As far as the meta credit card data, yes they do keep it.
"We do not retain full credit card details, we only save your name and the last 4 digits of the credit card number. " -Proton
I am not a fan of any corporation, but to illustrate a point Mullvad VPN does not store this information on their servers at all. There is some nuance with Swiss law where VPN provider can't be compelled to hand over logs but email providers can be compelled if the user or provider chooses to use or turn on a logging feature. I don't speak their language(s) so I could be misreading these details.
"It is therefore our policy to never store any activity logs or metadata and to have as minimal data retention as possible. " -Mullvad
Having this separation is just another layer of privacy that illustrates that a company that is focused on privacy can continue to innovate to increase protection. If you are going to pay for privacy, you should expect excellence. Not exactly what state law allows. That is the floor not the ceiling.

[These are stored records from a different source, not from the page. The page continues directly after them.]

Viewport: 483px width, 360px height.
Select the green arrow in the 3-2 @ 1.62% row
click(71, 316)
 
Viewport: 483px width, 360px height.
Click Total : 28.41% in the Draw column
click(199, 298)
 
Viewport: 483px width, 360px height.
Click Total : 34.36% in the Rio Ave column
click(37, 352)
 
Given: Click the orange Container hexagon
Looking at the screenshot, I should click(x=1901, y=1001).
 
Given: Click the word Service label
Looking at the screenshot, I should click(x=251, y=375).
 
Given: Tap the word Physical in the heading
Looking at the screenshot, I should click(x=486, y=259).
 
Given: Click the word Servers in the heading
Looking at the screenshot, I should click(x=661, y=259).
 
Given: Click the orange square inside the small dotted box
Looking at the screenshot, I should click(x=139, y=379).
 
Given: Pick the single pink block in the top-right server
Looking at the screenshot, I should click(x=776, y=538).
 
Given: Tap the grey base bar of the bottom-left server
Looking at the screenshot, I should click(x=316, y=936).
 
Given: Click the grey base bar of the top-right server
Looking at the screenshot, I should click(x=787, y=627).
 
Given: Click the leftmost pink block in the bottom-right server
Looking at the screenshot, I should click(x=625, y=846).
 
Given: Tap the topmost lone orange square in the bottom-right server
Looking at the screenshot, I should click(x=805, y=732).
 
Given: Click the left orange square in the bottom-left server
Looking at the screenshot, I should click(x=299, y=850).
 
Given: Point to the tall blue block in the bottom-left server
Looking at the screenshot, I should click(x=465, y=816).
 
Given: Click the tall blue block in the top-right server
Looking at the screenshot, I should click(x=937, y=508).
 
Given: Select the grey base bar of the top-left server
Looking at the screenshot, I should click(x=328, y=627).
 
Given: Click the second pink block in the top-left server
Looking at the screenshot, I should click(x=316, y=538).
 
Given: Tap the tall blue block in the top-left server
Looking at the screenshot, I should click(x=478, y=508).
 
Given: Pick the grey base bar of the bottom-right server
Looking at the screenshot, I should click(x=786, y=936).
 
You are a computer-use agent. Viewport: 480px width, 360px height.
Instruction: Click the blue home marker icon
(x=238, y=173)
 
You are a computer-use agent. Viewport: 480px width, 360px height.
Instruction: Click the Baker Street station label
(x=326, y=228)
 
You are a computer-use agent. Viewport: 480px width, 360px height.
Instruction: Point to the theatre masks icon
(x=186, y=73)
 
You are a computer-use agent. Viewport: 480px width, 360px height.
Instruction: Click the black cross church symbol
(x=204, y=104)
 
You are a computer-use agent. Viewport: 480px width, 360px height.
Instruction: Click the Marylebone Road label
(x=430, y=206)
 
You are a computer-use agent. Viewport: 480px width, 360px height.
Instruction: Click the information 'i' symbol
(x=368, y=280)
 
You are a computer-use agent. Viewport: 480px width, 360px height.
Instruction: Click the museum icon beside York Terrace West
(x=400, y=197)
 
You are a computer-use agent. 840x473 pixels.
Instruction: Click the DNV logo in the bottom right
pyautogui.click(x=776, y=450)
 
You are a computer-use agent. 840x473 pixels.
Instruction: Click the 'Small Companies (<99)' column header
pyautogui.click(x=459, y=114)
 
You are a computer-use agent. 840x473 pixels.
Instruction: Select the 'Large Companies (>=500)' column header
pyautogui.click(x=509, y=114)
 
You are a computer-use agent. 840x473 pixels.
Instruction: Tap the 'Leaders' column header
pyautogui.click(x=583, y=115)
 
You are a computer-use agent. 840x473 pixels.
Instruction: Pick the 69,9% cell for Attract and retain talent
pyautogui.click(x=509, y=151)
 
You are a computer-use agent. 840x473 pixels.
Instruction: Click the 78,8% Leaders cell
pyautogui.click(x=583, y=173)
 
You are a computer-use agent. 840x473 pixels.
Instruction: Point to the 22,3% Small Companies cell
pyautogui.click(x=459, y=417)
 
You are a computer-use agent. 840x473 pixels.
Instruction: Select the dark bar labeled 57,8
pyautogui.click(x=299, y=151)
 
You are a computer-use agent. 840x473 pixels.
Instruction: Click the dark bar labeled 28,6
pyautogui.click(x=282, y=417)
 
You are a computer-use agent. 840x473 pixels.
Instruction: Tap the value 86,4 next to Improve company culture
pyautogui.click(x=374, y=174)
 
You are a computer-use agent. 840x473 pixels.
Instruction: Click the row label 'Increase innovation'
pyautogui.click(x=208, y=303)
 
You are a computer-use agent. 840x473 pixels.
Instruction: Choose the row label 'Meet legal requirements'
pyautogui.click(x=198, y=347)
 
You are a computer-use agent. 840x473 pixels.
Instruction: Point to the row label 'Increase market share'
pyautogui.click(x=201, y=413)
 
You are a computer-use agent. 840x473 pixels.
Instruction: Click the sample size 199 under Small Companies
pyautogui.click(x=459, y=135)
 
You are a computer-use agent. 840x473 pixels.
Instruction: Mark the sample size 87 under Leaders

Proton is low effort and that has resulted in governments abusing their power to out protestors/criminals/etc. There are multiple cases of this happening which has also forced Proton to become an arbitrator of investigations.
You see, they do fight back for some users but not all. This obviously creates an enormous conflict of interest because a private corporation should not be the arbitrator of the law in this way.
Needless to say the bigger a corporation grows the more concerning this becomes. A market with a few dominate providers allows for abuses and Proton is unfortunately part of the problem at this point. I suppose their is some lesser of the evils argument for using their service that I don't care to entertain.
You haven’t pointed out a single way they’ve failed to deliver. They deliver on all of their marketing promises, and I have yet to see any proof to the contrary. You saying they failed over and over again is not proof.
So Proton is keeping only the bare minimum amount of information necessary? Sounds like something a company keen on privacy would do lol.
Mullvad is a VPN service, they don’t provide private email services like Proton. Mullvad doesn’t need to keep any metadata because you’re not paying them to maintain or store your data. It is a transit system for your data, not a destination. You’re comparing apples and oranges.
The actual comparison you’d have to make is with other private email providers like Tutanota or Fastmail, both of which store the same payment metadata as ProtonMail, because they have to.
When I pay for privacy, I expect to receive privacy, and preferably the most privacy, and that’s what ProtonMail delivers quite successfully. Moreso than its competitors in fact, because I also understand that paying for a commercial service means that service is subject to the laws where the service resides, and Tutanota is in Germany, and Fastmail is in Australia/US.
Have you found any proof for your claims yet? You’ve had plenty of time now. If you can’t provide anything with your next comment I’ll be forced to determine that you just don’t have any, and that your only aim was to spread misinformation from the start.